Ebola outbreak claims first European victim
Madrid - An elderly Spanish priest became the first European to die from a fast-spreading Ebola outbreak on Tuesday, succumbing to the virus in a Madrid hospital five days after being evacuated from Liberia.
The 75-year-old Roman Catholic priest, Miguel Pajares, had been treated in Spain with an experimental US serum, ZMapp, after being flown to Madrid on 7 August.
He was the first patient to be evacuated to Europe from the African outbreak, which has claimed 1 013 lives since early this year, according to the World Health Organisation.
The Spanish priest contracted Ebola at the Saint Joseph Hospital in the Liberian capital Monrovia where he worked with infected patients.
"It is confirmed. He died at 09:28," said a spokeswoman for the Spanish capital's La Paz-Carlos III hospital, confirming that he had been treated with ZMapp.
A few days before the Spaniard's evacuation, two US missionary workers with Ebola were repatriated from Monrovia. They are being treated with ZMapp at an isolation unit at Emory University Hospital in Atlanta, Georgia.
The unproven medicine arrived at Madrid's La Paz-Carlos III hospital on Saturday after Spain's drug safety agency exceptionally cleared its import to treat the missionary.
"We hoped he would be able to overcome the disease but it was not to be.
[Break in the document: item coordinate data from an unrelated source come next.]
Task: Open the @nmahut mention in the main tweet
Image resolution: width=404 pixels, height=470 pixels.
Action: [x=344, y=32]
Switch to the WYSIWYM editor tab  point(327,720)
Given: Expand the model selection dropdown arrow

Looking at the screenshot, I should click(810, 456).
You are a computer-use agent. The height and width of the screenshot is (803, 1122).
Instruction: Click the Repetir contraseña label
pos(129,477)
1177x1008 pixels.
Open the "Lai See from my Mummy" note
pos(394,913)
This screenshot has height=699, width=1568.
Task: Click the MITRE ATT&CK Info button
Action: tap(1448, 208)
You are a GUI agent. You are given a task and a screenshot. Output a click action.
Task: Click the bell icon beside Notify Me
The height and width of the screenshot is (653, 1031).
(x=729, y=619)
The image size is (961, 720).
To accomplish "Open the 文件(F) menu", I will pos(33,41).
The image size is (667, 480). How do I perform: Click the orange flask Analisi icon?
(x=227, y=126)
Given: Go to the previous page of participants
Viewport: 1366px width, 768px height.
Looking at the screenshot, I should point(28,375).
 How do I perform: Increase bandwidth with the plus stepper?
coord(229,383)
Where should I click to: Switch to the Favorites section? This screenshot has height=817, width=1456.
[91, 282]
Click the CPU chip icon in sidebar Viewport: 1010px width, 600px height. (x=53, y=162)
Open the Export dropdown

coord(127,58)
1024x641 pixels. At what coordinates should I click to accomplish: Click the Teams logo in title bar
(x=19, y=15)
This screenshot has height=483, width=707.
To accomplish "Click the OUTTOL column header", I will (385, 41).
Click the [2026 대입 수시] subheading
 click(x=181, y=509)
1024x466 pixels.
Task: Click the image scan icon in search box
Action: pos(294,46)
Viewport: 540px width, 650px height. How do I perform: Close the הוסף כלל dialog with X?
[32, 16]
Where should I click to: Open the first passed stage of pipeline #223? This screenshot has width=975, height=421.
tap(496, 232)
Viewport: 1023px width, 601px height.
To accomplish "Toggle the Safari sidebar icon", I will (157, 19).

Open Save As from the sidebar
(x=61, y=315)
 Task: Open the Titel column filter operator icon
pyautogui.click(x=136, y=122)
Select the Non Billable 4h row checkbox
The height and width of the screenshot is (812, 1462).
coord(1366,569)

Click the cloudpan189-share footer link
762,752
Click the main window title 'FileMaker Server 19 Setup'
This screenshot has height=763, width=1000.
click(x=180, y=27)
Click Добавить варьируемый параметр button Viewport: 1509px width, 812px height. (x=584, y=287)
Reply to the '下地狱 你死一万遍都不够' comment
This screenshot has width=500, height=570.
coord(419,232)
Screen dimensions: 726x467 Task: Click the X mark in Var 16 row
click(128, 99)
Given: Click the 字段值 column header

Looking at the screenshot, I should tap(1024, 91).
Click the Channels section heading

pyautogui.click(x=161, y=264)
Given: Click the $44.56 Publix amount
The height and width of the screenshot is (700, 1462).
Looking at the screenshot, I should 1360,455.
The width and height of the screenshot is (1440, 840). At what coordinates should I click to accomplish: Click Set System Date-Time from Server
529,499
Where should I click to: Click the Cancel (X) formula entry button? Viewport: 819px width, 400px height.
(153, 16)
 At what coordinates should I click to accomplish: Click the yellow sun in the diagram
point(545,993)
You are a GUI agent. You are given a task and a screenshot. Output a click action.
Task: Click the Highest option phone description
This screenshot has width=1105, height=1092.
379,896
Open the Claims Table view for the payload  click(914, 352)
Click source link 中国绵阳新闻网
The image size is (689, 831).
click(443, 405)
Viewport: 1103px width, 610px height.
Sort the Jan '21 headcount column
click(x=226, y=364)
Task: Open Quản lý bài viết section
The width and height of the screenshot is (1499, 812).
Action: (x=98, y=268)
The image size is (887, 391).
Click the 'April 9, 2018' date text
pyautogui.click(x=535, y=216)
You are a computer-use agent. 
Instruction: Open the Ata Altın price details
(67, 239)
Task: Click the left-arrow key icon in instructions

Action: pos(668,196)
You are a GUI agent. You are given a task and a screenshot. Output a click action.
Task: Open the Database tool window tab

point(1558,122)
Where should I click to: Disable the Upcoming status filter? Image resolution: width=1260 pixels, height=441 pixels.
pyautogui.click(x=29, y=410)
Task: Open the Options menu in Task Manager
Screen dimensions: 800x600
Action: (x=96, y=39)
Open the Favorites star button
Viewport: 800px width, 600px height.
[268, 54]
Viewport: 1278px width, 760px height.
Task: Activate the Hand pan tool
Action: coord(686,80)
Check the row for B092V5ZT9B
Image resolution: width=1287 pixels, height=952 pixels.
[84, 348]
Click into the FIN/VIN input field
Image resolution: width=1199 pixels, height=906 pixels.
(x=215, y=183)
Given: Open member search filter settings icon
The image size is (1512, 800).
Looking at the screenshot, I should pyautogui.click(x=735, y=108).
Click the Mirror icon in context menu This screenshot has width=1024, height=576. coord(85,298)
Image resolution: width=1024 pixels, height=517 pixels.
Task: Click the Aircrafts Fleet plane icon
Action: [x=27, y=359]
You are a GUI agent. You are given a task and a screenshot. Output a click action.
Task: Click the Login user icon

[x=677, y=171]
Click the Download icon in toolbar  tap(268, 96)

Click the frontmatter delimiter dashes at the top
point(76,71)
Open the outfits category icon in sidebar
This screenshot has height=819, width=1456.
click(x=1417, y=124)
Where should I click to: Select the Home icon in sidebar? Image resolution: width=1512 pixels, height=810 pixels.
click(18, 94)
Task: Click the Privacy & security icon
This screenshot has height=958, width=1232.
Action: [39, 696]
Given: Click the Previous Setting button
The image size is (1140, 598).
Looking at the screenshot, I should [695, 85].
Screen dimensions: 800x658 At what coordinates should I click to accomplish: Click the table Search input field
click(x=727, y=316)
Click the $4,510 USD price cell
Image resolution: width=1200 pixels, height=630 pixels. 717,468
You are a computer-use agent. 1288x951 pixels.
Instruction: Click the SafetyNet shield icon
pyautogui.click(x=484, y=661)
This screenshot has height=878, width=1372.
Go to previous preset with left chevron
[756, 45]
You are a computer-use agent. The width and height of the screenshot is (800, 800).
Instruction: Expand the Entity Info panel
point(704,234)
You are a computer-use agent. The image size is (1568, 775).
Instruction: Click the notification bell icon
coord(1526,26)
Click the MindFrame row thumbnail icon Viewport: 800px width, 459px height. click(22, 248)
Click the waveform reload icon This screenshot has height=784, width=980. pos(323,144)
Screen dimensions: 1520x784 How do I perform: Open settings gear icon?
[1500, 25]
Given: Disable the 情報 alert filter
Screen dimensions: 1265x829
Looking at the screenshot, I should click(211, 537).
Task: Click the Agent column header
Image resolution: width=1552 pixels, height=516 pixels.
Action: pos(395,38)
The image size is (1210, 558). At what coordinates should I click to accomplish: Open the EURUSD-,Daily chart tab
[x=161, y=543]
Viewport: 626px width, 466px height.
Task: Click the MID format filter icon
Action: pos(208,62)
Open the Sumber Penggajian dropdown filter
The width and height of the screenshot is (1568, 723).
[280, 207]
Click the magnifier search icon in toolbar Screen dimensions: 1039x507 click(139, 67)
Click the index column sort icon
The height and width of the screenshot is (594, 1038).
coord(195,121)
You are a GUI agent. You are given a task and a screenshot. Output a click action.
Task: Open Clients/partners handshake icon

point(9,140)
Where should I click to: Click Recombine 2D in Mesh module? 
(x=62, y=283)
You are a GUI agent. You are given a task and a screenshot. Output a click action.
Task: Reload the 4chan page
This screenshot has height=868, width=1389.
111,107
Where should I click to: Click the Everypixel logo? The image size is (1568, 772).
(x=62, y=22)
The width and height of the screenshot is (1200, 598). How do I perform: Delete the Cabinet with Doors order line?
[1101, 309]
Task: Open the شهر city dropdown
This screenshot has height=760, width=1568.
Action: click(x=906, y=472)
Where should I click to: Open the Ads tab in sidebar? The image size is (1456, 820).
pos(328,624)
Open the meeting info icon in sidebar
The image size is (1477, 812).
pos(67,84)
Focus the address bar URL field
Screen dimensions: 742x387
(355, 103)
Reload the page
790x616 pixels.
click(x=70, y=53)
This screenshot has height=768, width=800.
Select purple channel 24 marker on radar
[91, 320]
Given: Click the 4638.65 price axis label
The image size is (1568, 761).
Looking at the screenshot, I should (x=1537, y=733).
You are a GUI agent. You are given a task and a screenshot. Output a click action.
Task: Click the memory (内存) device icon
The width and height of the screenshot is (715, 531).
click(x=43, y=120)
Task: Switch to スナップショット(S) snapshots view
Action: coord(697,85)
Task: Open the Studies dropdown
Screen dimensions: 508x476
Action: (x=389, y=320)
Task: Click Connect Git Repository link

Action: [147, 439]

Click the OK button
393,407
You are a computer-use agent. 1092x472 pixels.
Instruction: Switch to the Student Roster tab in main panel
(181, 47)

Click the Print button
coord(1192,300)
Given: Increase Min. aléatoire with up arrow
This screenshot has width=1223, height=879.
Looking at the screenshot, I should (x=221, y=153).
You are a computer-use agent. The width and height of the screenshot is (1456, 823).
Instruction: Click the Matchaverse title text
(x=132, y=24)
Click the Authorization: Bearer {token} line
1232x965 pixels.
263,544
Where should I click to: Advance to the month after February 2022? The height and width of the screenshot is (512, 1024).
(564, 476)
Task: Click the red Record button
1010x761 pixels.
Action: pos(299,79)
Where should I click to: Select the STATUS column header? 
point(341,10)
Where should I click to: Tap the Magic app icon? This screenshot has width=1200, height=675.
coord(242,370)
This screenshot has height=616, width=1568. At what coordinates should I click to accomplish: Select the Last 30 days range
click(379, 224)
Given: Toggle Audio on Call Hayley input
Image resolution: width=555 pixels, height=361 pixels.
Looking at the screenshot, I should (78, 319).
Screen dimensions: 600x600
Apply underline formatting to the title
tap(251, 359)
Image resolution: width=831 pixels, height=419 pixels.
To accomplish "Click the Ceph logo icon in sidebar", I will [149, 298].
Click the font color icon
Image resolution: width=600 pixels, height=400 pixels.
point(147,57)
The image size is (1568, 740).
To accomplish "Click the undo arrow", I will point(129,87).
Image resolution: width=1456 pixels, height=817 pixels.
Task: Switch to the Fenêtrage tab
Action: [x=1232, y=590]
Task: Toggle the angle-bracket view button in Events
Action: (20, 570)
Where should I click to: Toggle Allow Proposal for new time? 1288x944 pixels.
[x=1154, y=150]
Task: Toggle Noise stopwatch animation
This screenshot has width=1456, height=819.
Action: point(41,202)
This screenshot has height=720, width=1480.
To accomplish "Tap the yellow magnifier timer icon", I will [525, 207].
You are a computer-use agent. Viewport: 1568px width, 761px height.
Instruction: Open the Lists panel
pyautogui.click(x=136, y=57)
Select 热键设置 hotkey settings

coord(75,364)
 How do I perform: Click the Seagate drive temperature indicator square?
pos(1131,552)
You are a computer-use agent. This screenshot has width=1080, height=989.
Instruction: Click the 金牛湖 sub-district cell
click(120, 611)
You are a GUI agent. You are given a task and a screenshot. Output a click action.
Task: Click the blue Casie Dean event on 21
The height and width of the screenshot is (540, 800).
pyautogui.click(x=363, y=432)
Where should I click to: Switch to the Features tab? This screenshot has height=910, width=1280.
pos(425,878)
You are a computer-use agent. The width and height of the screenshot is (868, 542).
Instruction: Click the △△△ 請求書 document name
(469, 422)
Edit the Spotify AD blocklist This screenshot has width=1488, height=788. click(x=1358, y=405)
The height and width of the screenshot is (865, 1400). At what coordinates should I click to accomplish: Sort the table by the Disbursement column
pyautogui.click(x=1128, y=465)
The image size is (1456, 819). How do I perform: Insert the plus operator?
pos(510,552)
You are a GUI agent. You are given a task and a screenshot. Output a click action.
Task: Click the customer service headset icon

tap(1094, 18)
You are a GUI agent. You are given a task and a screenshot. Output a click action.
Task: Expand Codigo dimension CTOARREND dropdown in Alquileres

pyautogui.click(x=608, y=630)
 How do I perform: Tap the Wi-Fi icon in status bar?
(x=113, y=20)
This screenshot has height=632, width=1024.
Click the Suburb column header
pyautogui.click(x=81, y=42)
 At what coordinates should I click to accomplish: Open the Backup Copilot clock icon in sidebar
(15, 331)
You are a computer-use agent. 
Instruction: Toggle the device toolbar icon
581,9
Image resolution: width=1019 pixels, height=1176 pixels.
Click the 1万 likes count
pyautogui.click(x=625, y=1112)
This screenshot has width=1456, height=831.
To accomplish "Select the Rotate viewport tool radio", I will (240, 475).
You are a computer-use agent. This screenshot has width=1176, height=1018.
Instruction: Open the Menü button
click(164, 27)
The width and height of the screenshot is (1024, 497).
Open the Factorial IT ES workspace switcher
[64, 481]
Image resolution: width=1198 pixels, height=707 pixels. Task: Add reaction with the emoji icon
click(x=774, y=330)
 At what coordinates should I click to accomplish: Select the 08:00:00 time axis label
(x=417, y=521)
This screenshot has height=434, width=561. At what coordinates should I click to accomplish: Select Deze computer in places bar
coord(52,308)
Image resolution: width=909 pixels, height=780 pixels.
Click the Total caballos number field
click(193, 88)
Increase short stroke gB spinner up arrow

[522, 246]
It is as God wished," the priest's sister-in-law Carmen Romo told Spanish radio station COPE.
The Ebola outbreak was similar to the fable of the boy who cried wolf, said a spokesperson for the priest's family, his cousin Begona Martin.
"The wolf arrived when no-one expected and it ate everyone. The wolf in this case is Ebola and they were all helpless," she told Cadena Ser radio.
Ebola has claimed four lives in 10 days among the staff at Saint Joseph Hospital in Monrovia, including its director, Cameroon-born Patrick Nshamdze. The hospital was closed on 1 August.
A Roman Catholic order that set up the charity running the hospital has said it fears inadequate safety precautions were put in place.
The hospital is run by the Juan Ciudad ONGD charity, established by a Spanish Roman Catholic order, the Hospitaller Brothers of St. John of God.
The religious order's spokesperson, Adriana Castro, told AFP on Monday that staff may have relaxed safety precautions after a test wrongly showed the hospital director to be clear of the virus.
"We don't know 100 percent but it is probable that is how Pajares was infected and possibly from Pajares the virus extended among people who were there," she said.
"Until they knew they were positive with Ebola they did not take precautions," she said.
Ebola, which causes fever and, in the worst cases, unstoppable bleeding, spreads by close contact with an infected person through bodily fluids such as sweat, blood and tissue.
The Spanish religious order declined to comment on letters purportedly from Pajares describing his fear of Ebola and a lack of basic equipment to protect against its spread.
"Today, 9 July we had the first death from Ebola in our hospital. Many of us who work here, including me, were in contact with the deceased even though we did not have gloves to protect ourselves," the missionary was quoted as saying in one of several letters to friends and family quoted in Spanish daily El Mundo at the weekend.
The WHO issued advice in April to healthcare workers to take precautions against infection even when Ebola has not been confirmed in patients.